• _What the exercise asks_
When a line in the listing below contains the word "computer", return a copy of that line.

=-=-=

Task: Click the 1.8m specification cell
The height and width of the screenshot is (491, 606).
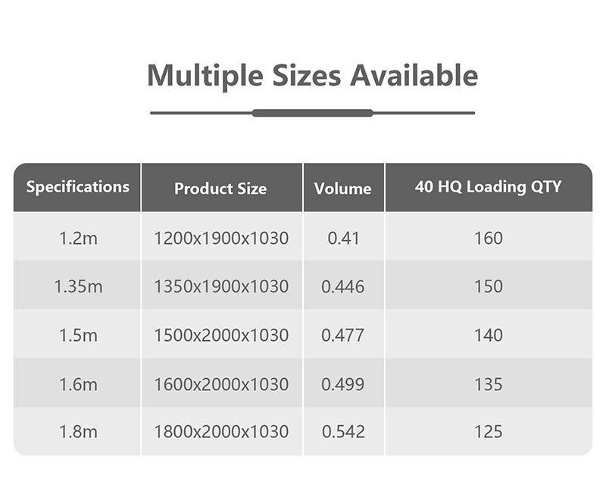Action: [x=78, y=432]
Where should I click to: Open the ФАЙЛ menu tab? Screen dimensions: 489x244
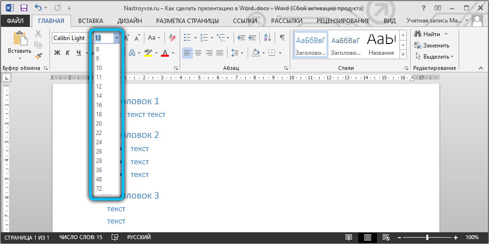(x=15, y=21)
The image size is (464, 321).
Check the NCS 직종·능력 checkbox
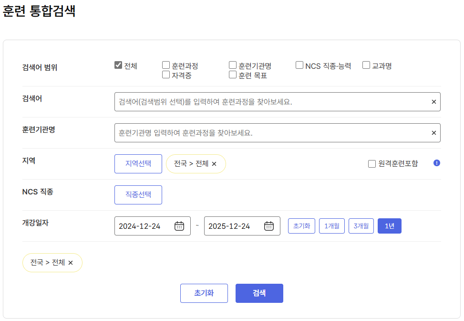299,64
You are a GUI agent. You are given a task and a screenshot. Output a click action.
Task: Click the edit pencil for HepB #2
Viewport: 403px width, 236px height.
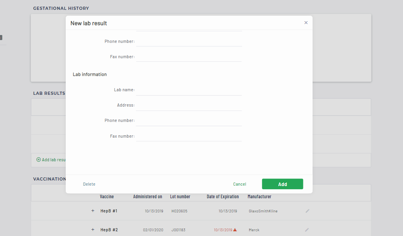click(x=307, y=230)
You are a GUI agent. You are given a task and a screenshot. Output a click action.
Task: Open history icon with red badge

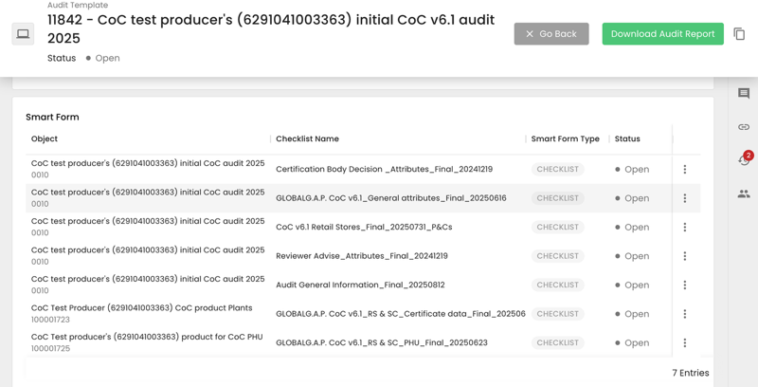(744, 159)
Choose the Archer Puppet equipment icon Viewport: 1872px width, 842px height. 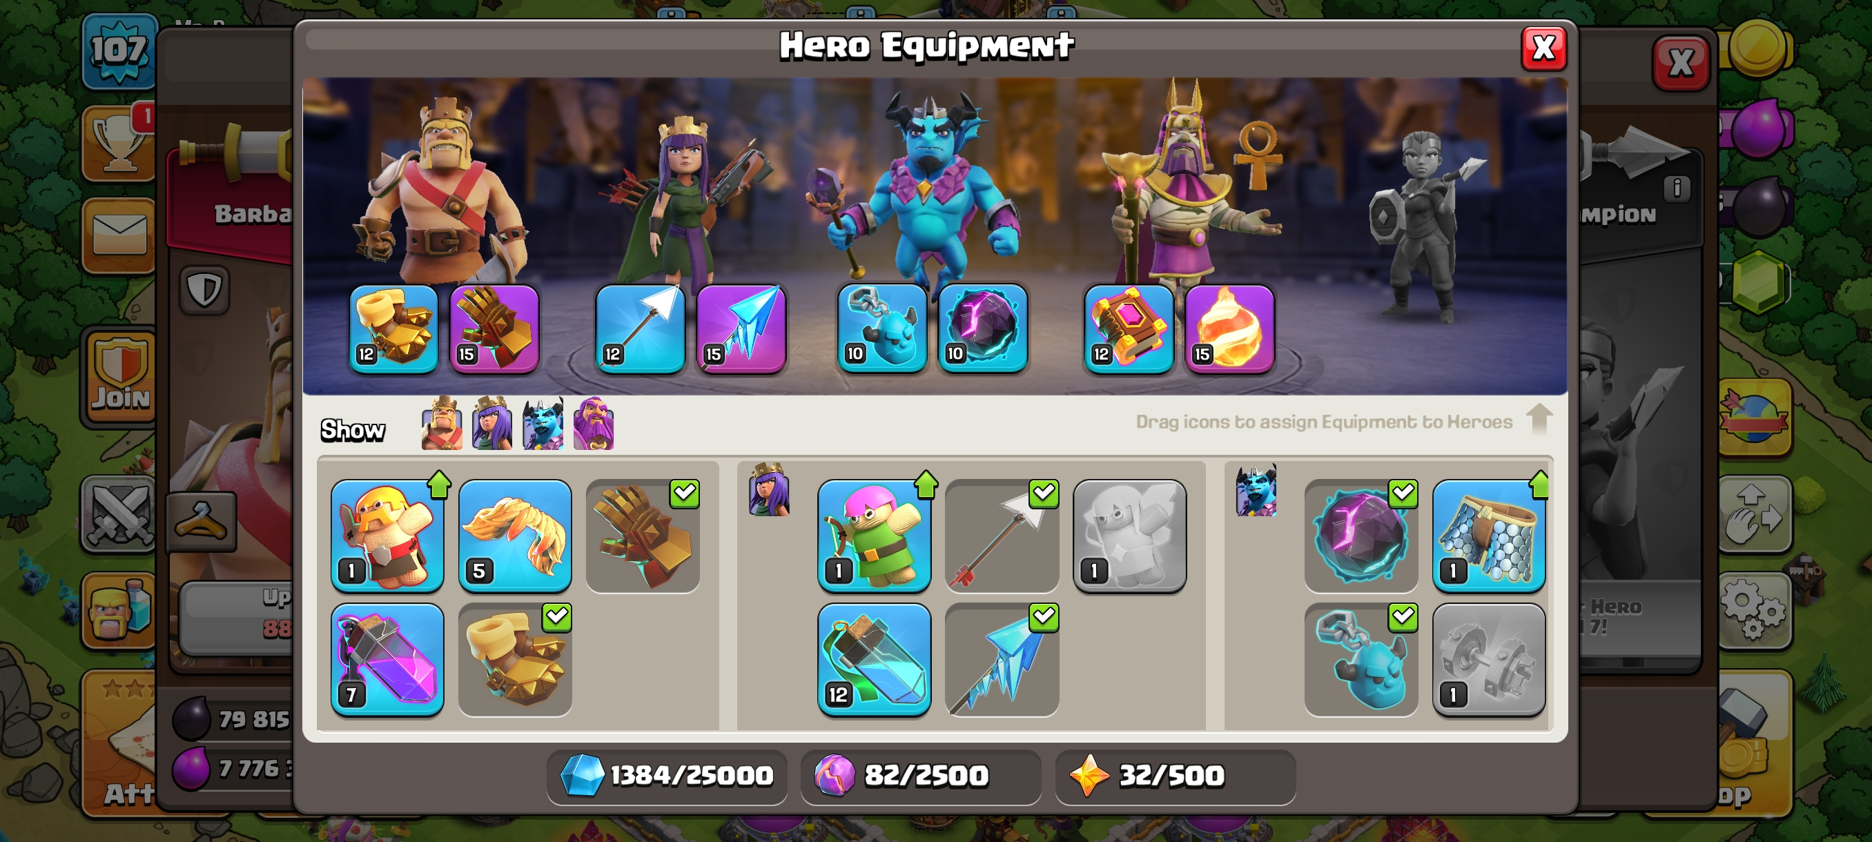pyautogui.click(x=874, y=535)
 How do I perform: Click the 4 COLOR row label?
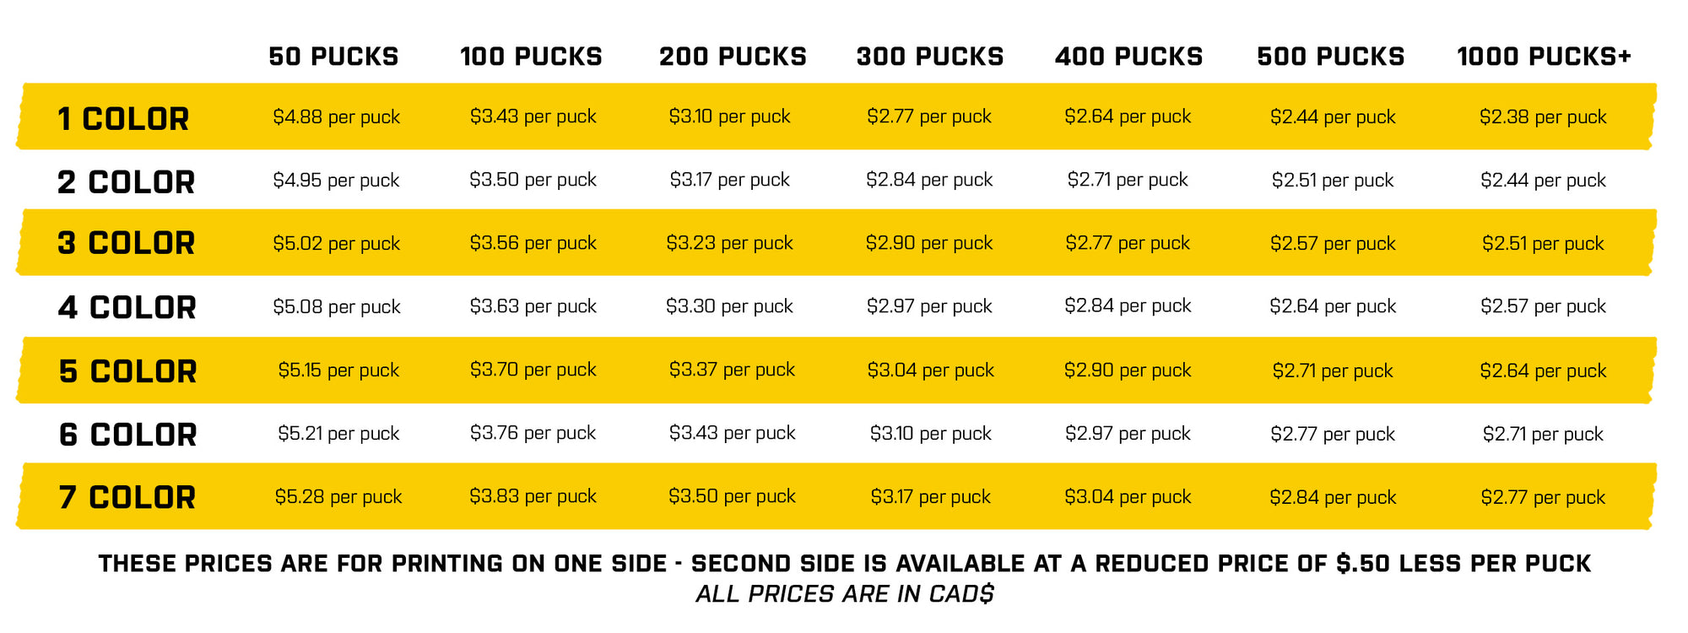point(127,308)
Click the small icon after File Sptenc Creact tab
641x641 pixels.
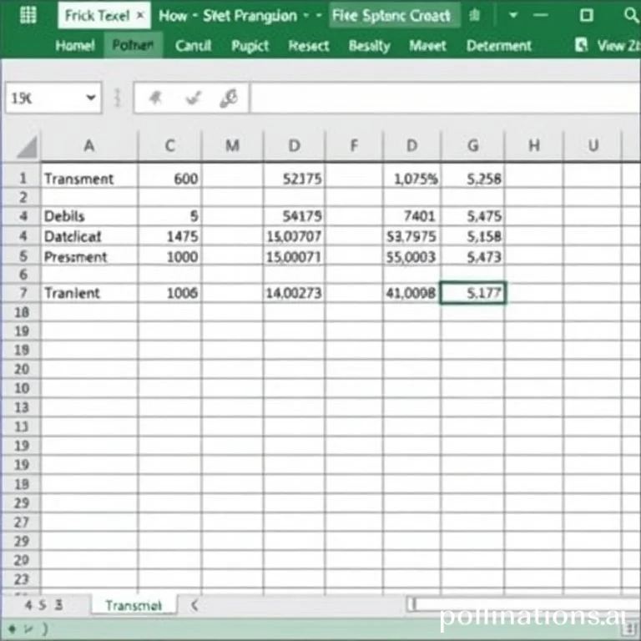tap(476, 15)
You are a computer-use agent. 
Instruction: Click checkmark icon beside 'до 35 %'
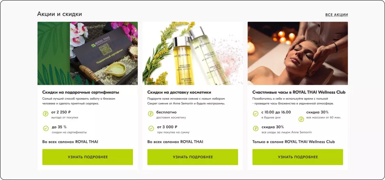point(46,128)
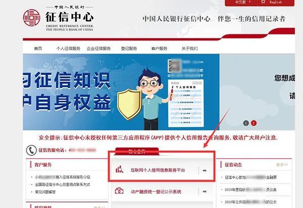Go to 首页 in navigation bar
The height and width of the screenshot is (208, 303).
coord(38,49)
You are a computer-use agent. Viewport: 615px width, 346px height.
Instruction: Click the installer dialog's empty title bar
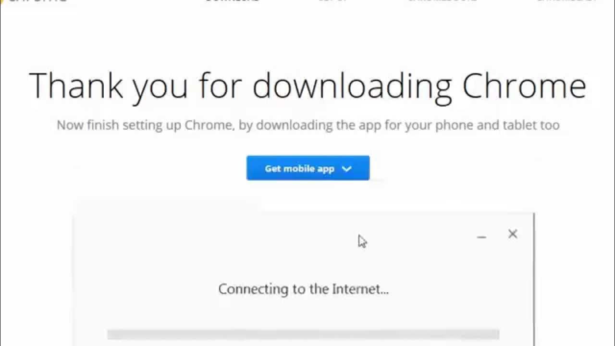coord(240,234)
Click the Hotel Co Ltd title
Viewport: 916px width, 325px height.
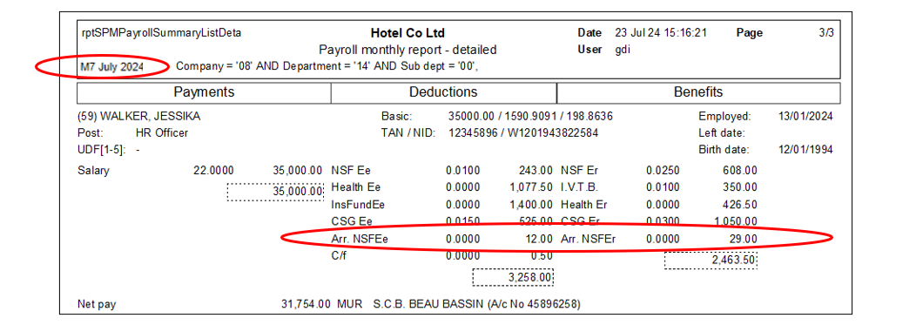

=-=-=

• _Answer for the task_
You are a computer-use agent. 
You are a computer-use agent. Viewport: 615px width, 346px height.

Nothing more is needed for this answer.